A pesar de que en Europa el derecho a la privacidad sí está contemplado, en Estados Unidos el término difiere sustancialmente de lo que entendemos nosotros. El “privacy” americano no es un derecho constitucional y tampoco existe una Ley de Privacidad equiparable a la nuestra, de forma que cada proveedor queda libre para regularlo a través de sus famosas “Políticas de Privacidad”. En Europa, en cambio, nuestro derecho a la privacidad está totalmente protegido a nivel constitucional, con una Directiva Europea y también con la Ley Orgánica de Protección de Datos. Así, las redes sociales en Europa no son dueñas de nuestros datos, sino que nosotros somos los únicos propietarios, todo lo contrario de lo que pasa en EE.UU. con Facebook o Twitter.

¿Qué pasa con lo menores?

Un menor es, ante todo, una persona, por eso se le deben aplicar los mismos derechos fundamentales que se les aplica a las personas. De esta forma, cuando queramos publicar algo sobre ellos debemos pedir consentimiento a sus padres o tutores legales y respetar sus garantías de la misma forma que lo hacemos con los adultos.
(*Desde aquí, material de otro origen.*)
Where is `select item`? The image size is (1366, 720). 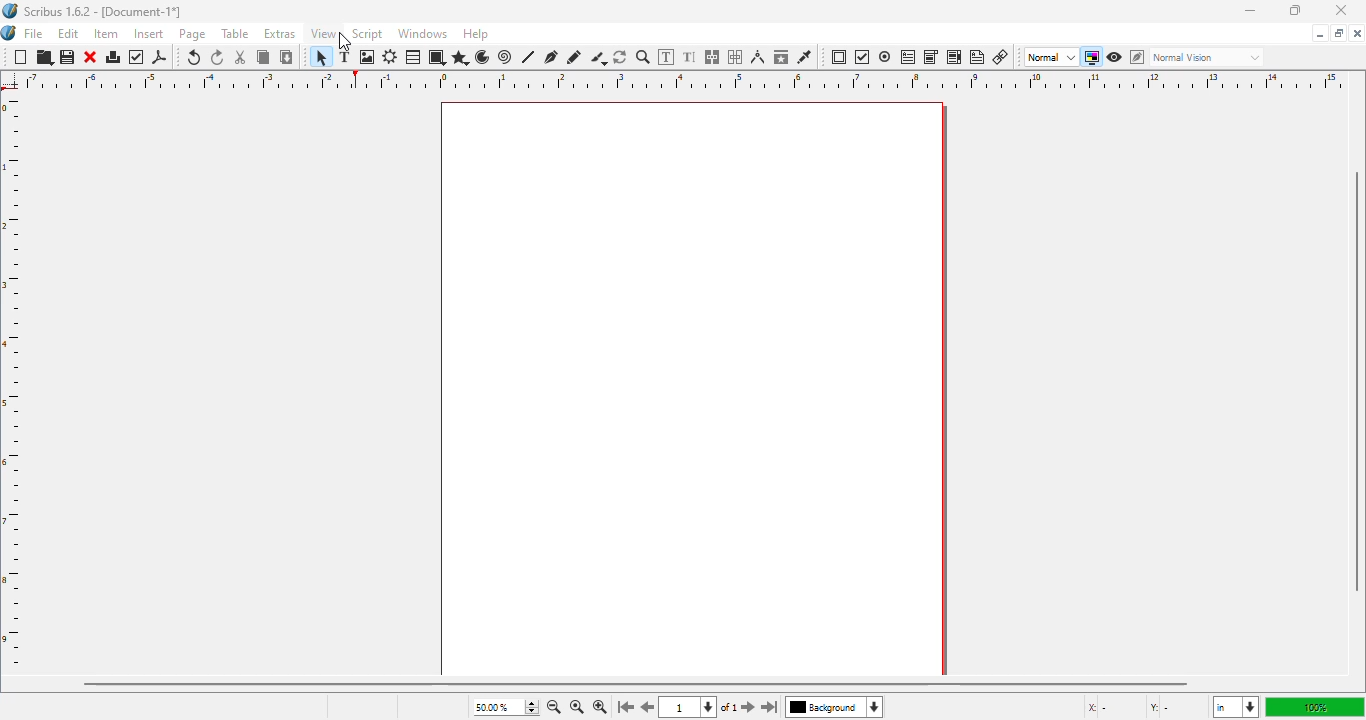
select item is located at coordinates (320, 56).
¿Quién es el dueño de la foto?

Víctor terminaba la ponencia tal como la empezó, volviendo a hacer la misma pregunta. El auditorio dio múltiples respuestas, todas ellas válidas:

El fotógrafo, por el mero hecho de ser el autor de la fotografía.
Las personas que aparecen retratadas.
La red social a la que fue subida.

Las redes sociales e Internet son una fuente de recursos para los medios de comunicación, aunque es importante respetar los derechos fundamentales de los implicados en el momento de publicar cualquiera de sus datos y pedir permiso al dueño de los contenidos antes de utilizarlos. Lanzando un juicio de opinión, nuestro compañero cree que en las situaciones expuestas al principio de la ponencia, en las que se utilizaron imágenes personales de Teresa Romero, la menor Asunta o el maquinista del Alvia, se sobrepasaron los límites de la libertad de información y no se tuvieron en cuenta debidamente los derechos fundamentales de estas personas.